I’ve noticed some writings lately about dreams, and trains, and dreams involving trains, and I was reminded of a dream I had a very long time ago.
Have you ever had a dream when you were a kid and you can still remember it to this day? Yeah, me too. I have a couple of those. But I’m only going to tell you about one of them. (This time).
I had this particular dream when I was 9 years old.
I can still remember seeing everyone in the car that day. Me, my brother, sister, my two cousins and our moms. My mom, little sister and my aunt were in the front seat, while us four boys were in the back seat of our old Nash Rambler. There were no seat belt laws back then so people usually piled as many people into a car as they could.
Not really paying much attention to where we were or what was going on, we boys were busy goofing around in the back seat. We only looked up when we noticed the car had stopped and my mother was frantically trying to start the car. The old Nash had stalled and simply would not start. We didn’t think much of it since this sort of thing happened a lot with this old car.
Then we noticed why mom was so panicked. We were stopped on the tracks and we could hear a train whistle blowing in the distance. Then we saw it. A big, black locomotive heading straight for us and it showed no signs of slowing down.

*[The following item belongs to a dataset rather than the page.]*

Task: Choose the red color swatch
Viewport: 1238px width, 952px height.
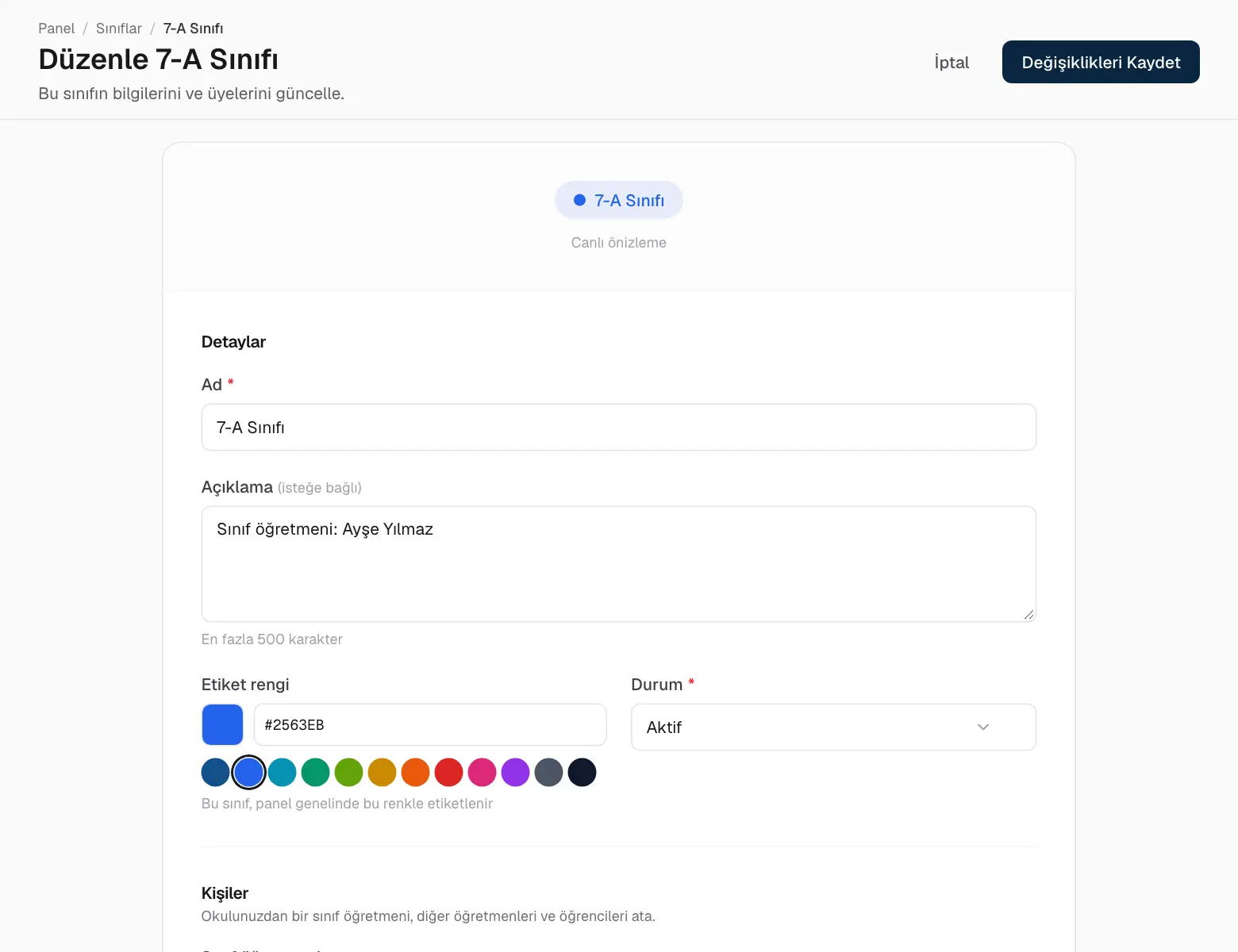Action: tap(449, 773)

We tried to get out but the doors were locked and we couldn’t get them open. There was screaming and yelling and frantic jiggling of the door handles, but no one could get them open. And the train was getting closer.
More screaming, more yelling, more pounding on the doors, but still no luck. I was in the middle of the back seat and all I could do was watch.
Watch as that big, black train drew closer every second. There was nothing I could do but look out the window and watch as the train just kept getting bigger and bigger and bigger until finally…..
Everything went black and I felt violent shaking and banging and bumping and a constant loud rumbling noise that seemed as though it just wouldn’t stop. It sounded a lot like a train.
When I opened my eyes, I noticed I was still in my bed in my room in our home in Saugus, California (just a few miles north of the San Fernando Valley, north of L.A.). My bed was shaking like crazy. At first I thought it was my step-dad hiding near the foot of my bed, shaking it trying to scare me (it was like him to play jokes like that), but then I watched as the antique style lamp on my bed-side table danced across the surface and shattered on the floor of my room. This was no joke.
As the house continued to shake, my step-dad ran up and down the hallway yelling for everyone to stay where they were. Finally, the shaking stopped. The shaking probably only lasted a minute, but it seemed like much longer.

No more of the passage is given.